使用比率較高的topic作為各文章的代表topic，觀察不同Topic的本文

觀察topic1 與 topic2 的文章數

samesex_topic_docs %>% group_by(topic) %>% count()

extreme_topics <- samesex_documents %>% 
  group_by(topic) %>% 
  top_n(10, wt=gamma) %>% 
  inner_join(samesex, by = c("document" = "artId")) %>% 
  distinct(artUrl) %>%
  inner_join(articles, by = "artUrl") %>% 
  select(topic, artTitle)

kable(extreme_topics) %>%
  kable_styling(bootstrap_options = c("striped", "hover")) %>%
  scroll_box(height = "300px")

topic	artTitle
1	[ＦＢ]吳濬彥反同名單大公開
1	[新聞]同志婚姻過後，德國法院忙什麼？女女婚姻下
1	Re:[ＦＢ]拷秋勤:蔡英文挺同同志卻把票投給國民黨
1	Re:[新聞]談反同志婚姻公投「證明台灣不是民主國家」柯文哲：難道51%
1	Re:[新聞]同志婚姻議題公投陳芳明：台灣民主之恥
1	[新聞]專法用「第2條關係」取代婚姻　同志結婚
1	[新聞]藍綠立委連署推「同志結合」版協商倒數殺出新草案
1	[新聞]林岱樺版同志婚姻專法非折衷版　竟允許「姑姑
1	[新聞]不滿7立委挺同志婚姻跑票　國民黨中常委擬提
1	[新聞]不滿7立委挺同志婚姻跑票　國民黨中常委擬提
2	Re:[ＦＢ]同志熱線#同志們穿群子做自己好自在好可愛
2	[新聞]紅樓㊣一姊點亮同志光明燈　「解憂酒吧」
2	[問卦]不挺甲就是恐同？討厭同志不行？
2	Re:[新聞]平權公投辯論》家長憂「把小孩教成同志」
2	Re:[新聞]民調：反同公投獲7成7贊同僅2成6支持挺
2	[問卦]同志們其實同志婚姻是輸給自己你們知道嗎？
2	Re:[問卦]同志們其實同志婚姻是輸給自己你們知道嗎？
2	[爆卦]一位差點被同志老師殺死的男童血淚控訴
2	Re:[問卦]愛滋同志不是貶抑詞為什麼跳樓
2	Re:[新聞]「同志有改變的可能」幸福盟再批政府違

找出topic極端分布(topic很明顯)的文章

LDAvis

# topicmodels_json_ldavis <- function(fitted, doc_term){
#     require(LDAvis)
#     require(slam)
# 
#     # Find required quantities
#     phi <- as.matrix(posterior(fitted)$terms)
#     theta <- as.matrix(posterior(fitted)$topics)
#     vocab <- colnames(phi)
#     term_freq <- slam::col_sums(doc_term)
# 
#     # Convert to json
#     json_lda <- LDAvis::createJSON(phi = phi, theta = theta,
#                             vocab = vocab,
#                             doc.length = as.vector(table(doc_term$i)),
#                             term.frequency = term_freq)
# 
#     return(json_lda)
# }

LDAvis

# samesex_lda <- LDA(samesex_dtm, k = 4, control = list(seed = 1234))

# 設置alpha及delta參數
# devotion_lda_removed <- LDA(devotion_dtm_removed, k = 4, method = "Gibbs", control = list(seed = 1234, alpha = 2, delta= 0.1))
# json_res <- topicmodels_json_ldavis(samesex_lda, samesex_dtm)

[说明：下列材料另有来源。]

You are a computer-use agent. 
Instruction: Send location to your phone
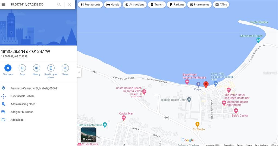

# serVis(json_res,open.browser = T)
#
# 如果無法開啟視窗(windows用戶)可執行這段
# serVis(json_res, out.dir = "vis", open.browser = T)
# writeLines(iconv(readLines("./vis/lda.json"), to = "UTF8"),
#        file("./vis/lda.json", encoding="UTF-8"))

主題1: 主要看不出是甚麼明確的主題

主題2: 就是上面使用LDA分出的topic1，主要就是跟同志權益相關的法律、法案，所以很常出現「民法、專法、立委、大法官、釋字、法案」這類詞彙

主題3: 就是上面的topic2，主要是一些對同志的歧視性攻擊字眼，包括「愛滋、感染」等等(因為很多關於同志的負面新聞出來都是跑毒趴、群交等等，所以導致社會對同志的負面印象就是愛開性愛毒趴、不戴套愛散撥性病)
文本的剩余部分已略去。